Xah Talk Show 2022-12-22 Advent of Code Day 7, in WolframLang, Live Coding
problem spec
given this input, built a tree structure, with size info for each file.
$ cd / $ ls dir a 14848514 b.txt 8504156 c.dat dir d $ cd a $ ls dir e 29116 f 2557 g 62596 h.lst $ cd e $ ls 584 i $ cd .. $ cd .. $ cd d $ ls 4060174 j 8033020 d.log 5626152 d.ext 7214296 k
those starting $ means it's a command. possible commands are:
$ cd name
$ cd /
$ cd ..
$ ls
possible output lines:
dir dname
number fname
problem 1: find all dirs whose size is less than or equal to 100k. get the sum of their sizes.
notes, analysis of the problem
- whenever u see
$ cd /
, set xcurDir cd always comes in 1, or sequence of cd. after the last cd, then there's an ls.
- built a tree. each (non-leaf) node has a name and size. each leaf node has a name and size.
- how do we want to represent a tree. 2 major ways to represent a tree. a nested dictionary (key value pairs), or nested list where 1st item is meta info.
- if we use a tree:
- for each node, the first item is metaInfo: {metaInfo, childrenList }
- metaInfo is a list, {name, size, type} e.g. {"ab", 741, "file"}, {"/", 573, "dir"}
- type is one of "dir", "file"
- node: {metaInfo, children }
- children is a list of nodes
- two ways to represent a tree. nested dict, or nested list.

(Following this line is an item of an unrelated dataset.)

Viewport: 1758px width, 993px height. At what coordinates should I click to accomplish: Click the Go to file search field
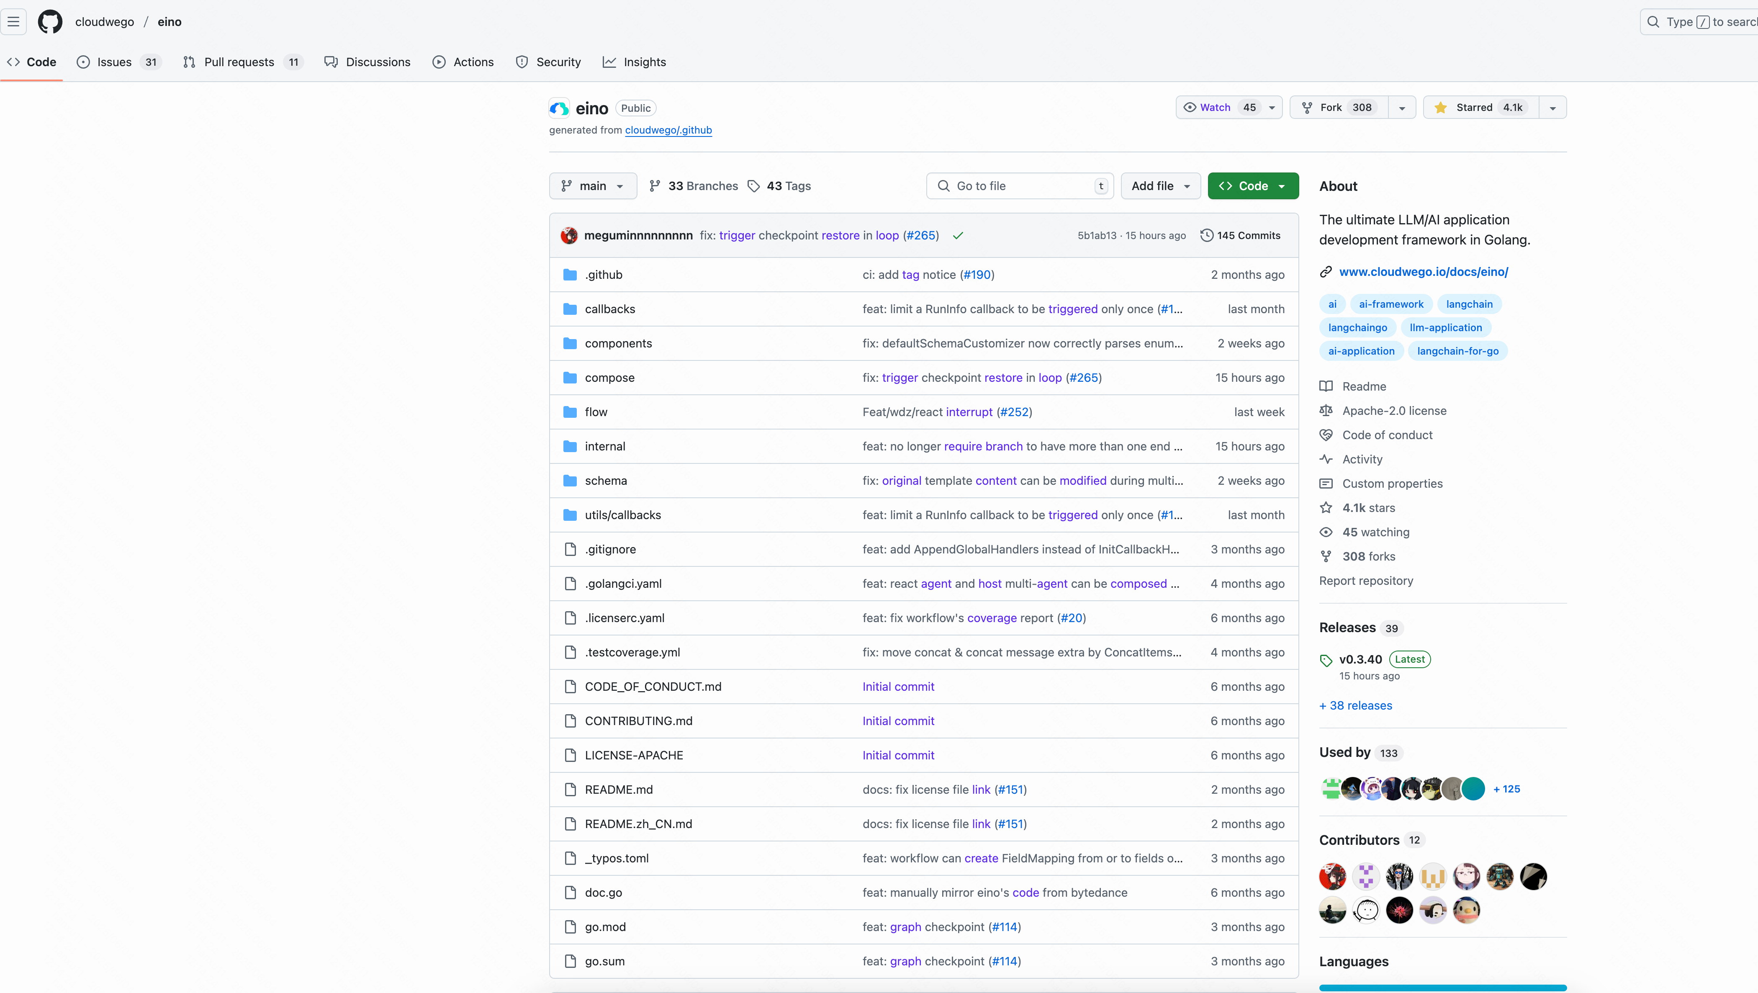(x=1020, y=186)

- if we use dict, then, it's easy to represent the position we want to add a new node.
- and that's just a list of keys, or dir names.
- dict[key1][key2][key3] = value
- if we use list, then, we need a list of position corresponding to the current dir.
- like this:
- list[index1][index2][index3] = value
- this is hard, because we need to maintain, how dir names corresponds to the indexes
- problems of storing the meta info, e.g. file or dir name, and size
- when using a nested dict to represent a dir,
- we can have a separate dict, where keys are file path, and value is size.
- this way, we can easily, find any node's size.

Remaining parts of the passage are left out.